### PROMPT A
Answer these questions about the abstract below, one per line:
(i) What is DHO short for?
(ii) Who is named as having called a construction for bilinear DHOs "extension"?
(iii) Which codes are listed as Primary under Mathematical Subject Classification 2010?

### ARTICLE
Vol. 14 (2015), No. 1, 43–76
##### Abstract

The notion of sub-objects and their disjoint union is introduced for a dimensional dual arc. This naturally motivates a problem to decompose a dimensional dual hyperoval (DHO for short) into the disjoint union of some subdual arcs, including a subDHO, because such an expression is useful to calculate its universal cover, as suggested by an elementary observation about its ambient space. Under mild restrictions, a criterion is obtained for a DHO ${\mathsc{ℬ}}_{1}$ of rank $n$ over two element field to be extended to a DHO $\mathsc{A}$ of rank $n+1$ so that $\mathsc{A}$ is a disjoint union of ${\mathsc{ℬ}}_{1}$ and some subDHO ${\mathsc{ℬ}}_{2}$ of rank $n$. Under the choice of a complement to ${\mathsc{ℬ}}_{1}$, such $\mathsc{A}$ as well as ${\mathsc{ℬ}}_{2}$ are uniquely determined by ${\mathsc{ℬ}}_{1}$, if they exist. Several known families of DHOs are examined whether they can be extended to DHOs in the above form, but no example is found unless they are bilinear. If a subDHO ${\mathsc{ℬ}}_{1}$ is bilinear over a specified complement, the criterion is satisfied, and thus there exists a unique pair $\left(\mathsc{A},{\mathsc{ℬ}}_{2}\right)$ of DHOs satisfying the above conditions. This makes clear the meaning of the construction called “extension" by Dempwolff and Edel for bilinear DHOs.

##### Mathematical Subject Classification 2010
Primary: 05B25, 51A45, 51E20

### RAW RECORDS
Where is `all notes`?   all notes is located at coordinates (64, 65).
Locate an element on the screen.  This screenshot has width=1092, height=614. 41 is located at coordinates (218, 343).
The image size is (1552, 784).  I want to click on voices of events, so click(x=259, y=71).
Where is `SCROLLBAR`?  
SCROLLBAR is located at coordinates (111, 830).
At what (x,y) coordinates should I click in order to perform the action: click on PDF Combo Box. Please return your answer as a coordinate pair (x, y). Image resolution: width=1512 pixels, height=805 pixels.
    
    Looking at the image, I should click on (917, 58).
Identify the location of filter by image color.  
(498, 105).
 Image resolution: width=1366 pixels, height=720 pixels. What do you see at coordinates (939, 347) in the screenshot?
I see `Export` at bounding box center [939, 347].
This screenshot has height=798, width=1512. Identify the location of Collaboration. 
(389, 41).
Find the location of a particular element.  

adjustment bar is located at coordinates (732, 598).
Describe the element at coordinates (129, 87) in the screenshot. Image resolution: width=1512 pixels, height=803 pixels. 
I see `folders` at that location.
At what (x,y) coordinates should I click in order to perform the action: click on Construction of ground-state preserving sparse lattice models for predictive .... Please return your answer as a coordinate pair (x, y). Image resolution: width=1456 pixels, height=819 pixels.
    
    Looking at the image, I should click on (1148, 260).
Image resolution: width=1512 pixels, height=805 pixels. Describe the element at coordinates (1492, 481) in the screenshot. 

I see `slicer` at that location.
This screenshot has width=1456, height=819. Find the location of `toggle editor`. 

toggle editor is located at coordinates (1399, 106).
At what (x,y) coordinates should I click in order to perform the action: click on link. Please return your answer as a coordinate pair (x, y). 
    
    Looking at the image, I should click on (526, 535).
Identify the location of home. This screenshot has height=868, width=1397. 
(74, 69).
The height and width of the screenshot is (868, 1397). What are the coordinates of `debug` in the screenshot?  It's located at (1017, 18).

### PROMPT B
Copy out everything from the very start of the records down through the line containing "SCROLLBAR is located", with that line included.

### RESULT A
(i) Dimensional dual hyperoval.
(ii) Dempwolff and Edel.
(iii) 05B25, 51A45, 51E20.

### RESULT B
Where is `all notes`?   all notes is located at coordinates (64, 65).
Locate an element on the screen.  This screenshot has width=1092, height=614. 41 is located at coordinates (218, 343).
The image size is (1552, 784).  I want to click on voices of events, so click(x=259, y=71).
Where is `SCROLLBAR`?  
SCROLLBAR is located at coordinates (111, 830).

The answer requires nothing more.